▼
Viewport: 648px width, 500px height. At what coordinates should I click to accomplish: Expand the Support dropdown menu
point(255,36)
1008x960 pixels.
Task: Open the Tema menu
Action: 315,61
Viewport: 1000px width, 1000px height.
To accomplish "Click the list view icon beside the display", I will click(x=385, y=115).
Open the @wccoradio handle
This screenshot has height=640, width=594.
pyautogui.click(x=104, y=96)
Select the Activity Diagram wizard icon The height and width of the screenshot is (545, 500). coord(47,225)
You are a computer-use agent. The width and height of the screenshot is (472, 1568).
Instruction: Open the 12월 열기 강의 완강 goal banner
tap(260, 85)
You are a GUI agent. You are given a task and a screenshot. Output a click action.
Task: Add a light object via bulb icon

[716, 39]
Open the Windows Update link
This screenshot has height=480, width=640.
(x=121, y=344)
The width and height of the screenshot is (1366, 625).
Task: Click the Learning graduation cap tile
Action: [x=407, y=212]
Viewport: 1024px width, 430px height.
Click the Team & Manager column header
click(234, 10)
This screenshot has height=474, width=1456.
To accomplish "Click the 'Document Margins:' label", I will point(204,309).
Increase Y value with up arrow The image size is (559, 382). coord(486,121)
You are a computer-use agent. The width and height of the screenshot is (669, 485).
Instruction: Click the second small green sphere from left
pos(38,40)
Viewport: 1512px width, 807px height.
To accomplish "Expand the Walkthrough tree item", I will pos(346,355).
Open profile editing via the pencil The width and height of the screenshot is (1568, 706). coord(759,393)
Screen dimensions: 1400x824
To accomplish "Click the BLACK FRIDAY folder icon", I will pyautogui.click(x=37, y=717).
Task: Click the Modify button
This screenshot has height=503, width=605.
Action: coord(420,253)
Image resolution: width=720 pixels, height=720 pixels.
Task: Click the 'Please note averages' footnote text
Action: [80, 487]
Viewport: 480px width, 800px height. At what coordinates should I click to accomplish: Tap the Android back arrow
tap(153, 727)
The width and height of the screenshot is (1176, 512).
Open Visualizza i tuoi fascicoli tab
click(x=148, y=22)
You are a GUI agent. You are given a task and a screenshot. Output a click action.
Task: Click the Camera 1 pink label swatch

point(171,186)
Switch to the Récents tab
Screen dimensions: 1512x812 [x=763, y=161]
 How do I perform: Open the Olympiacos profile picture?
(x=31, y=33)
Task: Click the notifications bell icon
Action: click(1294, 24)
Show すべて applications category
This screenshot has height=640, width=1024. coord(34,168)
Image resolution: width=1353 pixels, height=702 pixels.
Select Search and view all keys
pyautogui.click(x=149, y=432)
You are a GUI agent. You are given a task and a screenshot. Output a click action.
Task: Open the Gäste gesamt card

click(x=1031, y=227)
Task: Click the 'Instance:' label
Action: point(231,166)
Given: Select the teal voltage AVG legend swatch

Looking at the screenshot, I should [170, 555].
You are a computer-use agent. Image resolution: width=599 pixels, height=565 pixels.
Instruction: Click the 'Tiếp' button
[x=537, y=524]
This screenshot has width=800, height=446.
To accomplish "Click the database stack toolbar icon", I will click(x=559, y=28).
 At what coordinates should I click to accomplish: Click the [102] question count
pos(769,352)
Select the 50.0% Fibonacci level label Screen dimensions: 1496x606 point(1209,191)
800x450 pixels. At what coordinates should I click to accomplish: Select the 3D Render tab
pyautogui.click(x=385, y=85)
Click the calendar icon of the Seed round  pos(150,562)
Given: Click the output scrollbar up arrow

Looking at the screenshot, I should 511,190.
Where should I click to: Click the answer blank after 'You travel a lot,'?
▲
### WHAT THIS TASK INVOLVES
Show all lines in the entries above where the word "computer" appears.

### EXERCISE ANSWER
You are a computer-use agent. The width and height of the screenshot is (472, 1568).
You are a computer-use agent. The width and height of the screenshot is (669, 485).
You are a computer-use agent. Image resolution: width=599 pixels, height=565 pixels.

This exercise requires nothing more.